Outro momento marcante para o produtor foi o encontro na Federação das Indústrias do Estado do Rio Grande do Norte (Fiern) da cantora com o renomado músico Guinga, que semeou sua ida ao Programa Sr. Brasil, apresentado por Rolando Boldrin, na TV Cultura de São Paulo.

Ele também conta um fato importante da trajetória da cantora, quando ela não tinha como pagar a Ordem dos Músicos. “Mesmo vivendo na marginalidade, ela tinha esta consciência. Pagamos o que era devido, na ocasião um débito de R$ 160, e quando ela pegou sua carteira, agradeceu e falou: ‘Obrigada Zé, agora sou uma mulher livre’”.

Ao lado da banda Perfume de Gardênia, Khrystal teve uma participação no Carnatal. Apesar da excelente receptividade do show pelo público da festa, segundo José Dias, ela teve uma atitude digna de quem sabe o que quer. Ao terminar a bela apresentação, Khrystal, com o dedo em riste, afirmou ao produtor ter certeza que não era aquilo que queria para sua vida.


COISA DE PRETO
Khrystal passou a tocar em barzinhos, shoppings, projetos musicais, mais ainda seguia a linha de músicas mais comerciais, não tendo uma identidade definida. Dessa forma, foi feita uma renovação no repertório e inserido o coco e pinceladas de embolada ao funk.

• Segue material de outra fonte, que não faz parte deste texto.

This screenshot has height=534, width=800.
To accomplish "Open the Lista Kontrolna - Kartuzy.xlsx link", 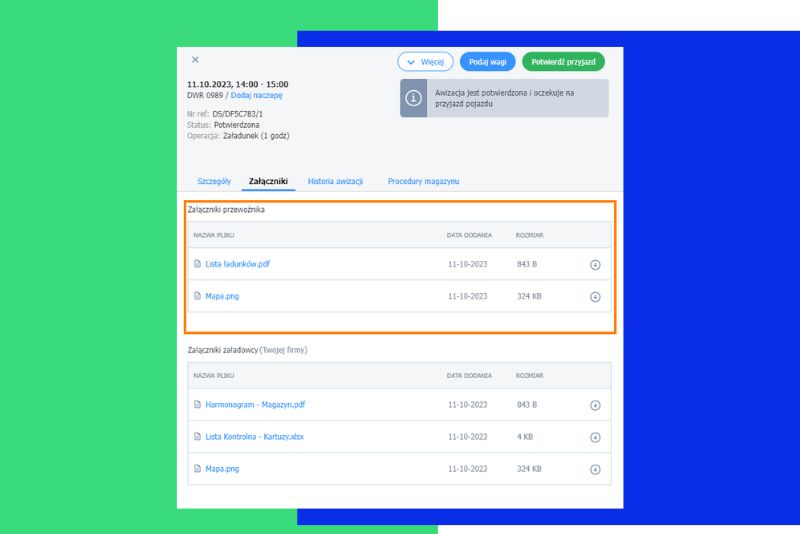I will tap(255, 437).
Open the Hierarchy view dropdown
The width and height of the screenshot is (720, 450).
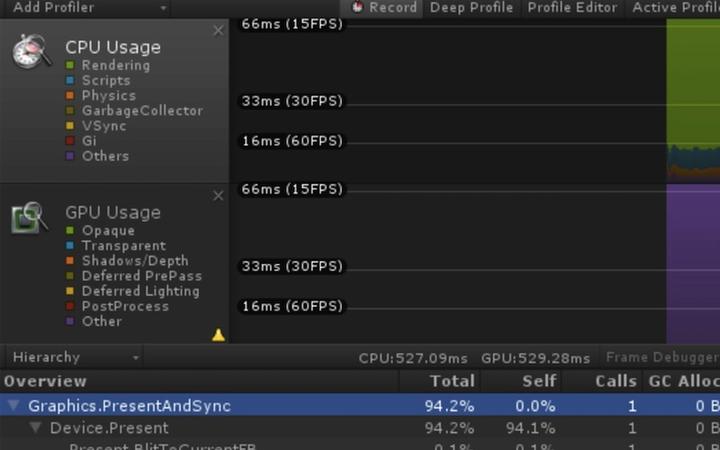pos(72,357)
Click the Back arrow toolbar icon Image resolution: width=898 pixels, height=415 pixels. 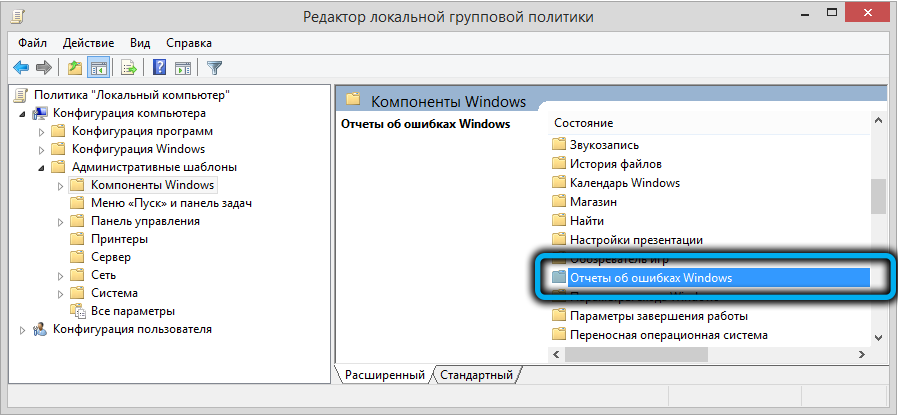[x=21, y=68]
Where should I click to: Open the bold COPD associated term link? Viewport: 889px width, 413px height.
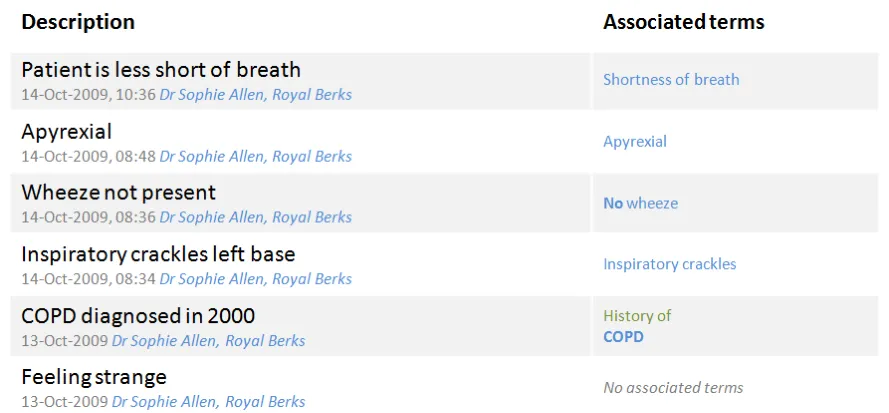point(623,337)
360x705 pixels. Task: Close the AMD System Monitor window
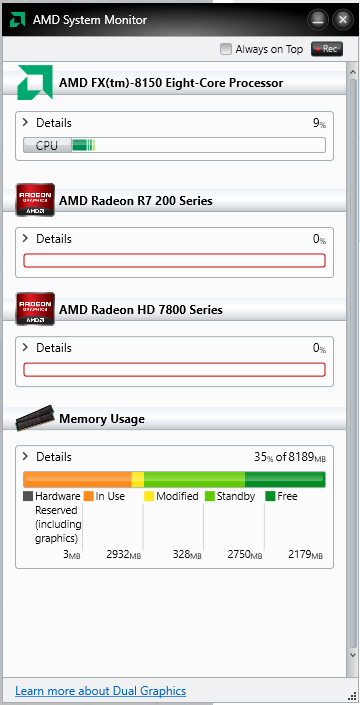(x=343, y=20)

Foi assim que surgiu o CD de estreia, Coisa de Preto. Mais cuidadosa com a produção, desde cuidados com a mesa do som ao microfone do estúdio, a voz poderosa da potiguar viajou pelo país, mais precisamente em 17 capitais e em Portugal, país onde fez quatro shows.

Numa época de pirataria, a cantora emplacou a venda de mais de 10 mil CDs e abrilhantou programas nacionais como Som Brasil e Destino Brasil – Música, no Canal Brasil. Tudo isso a credenciou para o seu segundo trabalho, o CD autoral “Dois Tempos”, marcado pela originalidade. “Inserimos no trabalho o violão de Djavan e terminando o disco, Khrystal deu a cara para bater. Recebemos o convite de um amigo para ela se inscrever no The Voice e acredito que a principal função do programa é torná-la conhecida em todo o Brasil”.


PEIXEIRA NA MÃO
Após a apresentação no The Voice da música Carne – de autoria do Seu Jorge – que arrancou aplausos da plateia e a fez ser escolhida por Claudia Leite para continuar na competição, Khrystal voltou a Natal para rever a família. De acordo com José Dias, quando ela chegou ao aeroporto Santos Dumont foi parada por um senhor que varria o chão e ele perguntou: “Isso é Khrystal?”. Ela acenou com a cabeça e o senhor continuou: “Poxa neguinha, você botou para f… hoje”. José Dias completou: “Esse reconhecimento não tem preço e demonstra a enorme abrangência do programa. Muitos dizem que sou responsável pelo sucesso de Khrystal, mas apenas abri caminhos e sou apenas um elemento neste processo, que conta com o apoio de personagens importantíssimos como Pedro Abech e Múcio Varela”.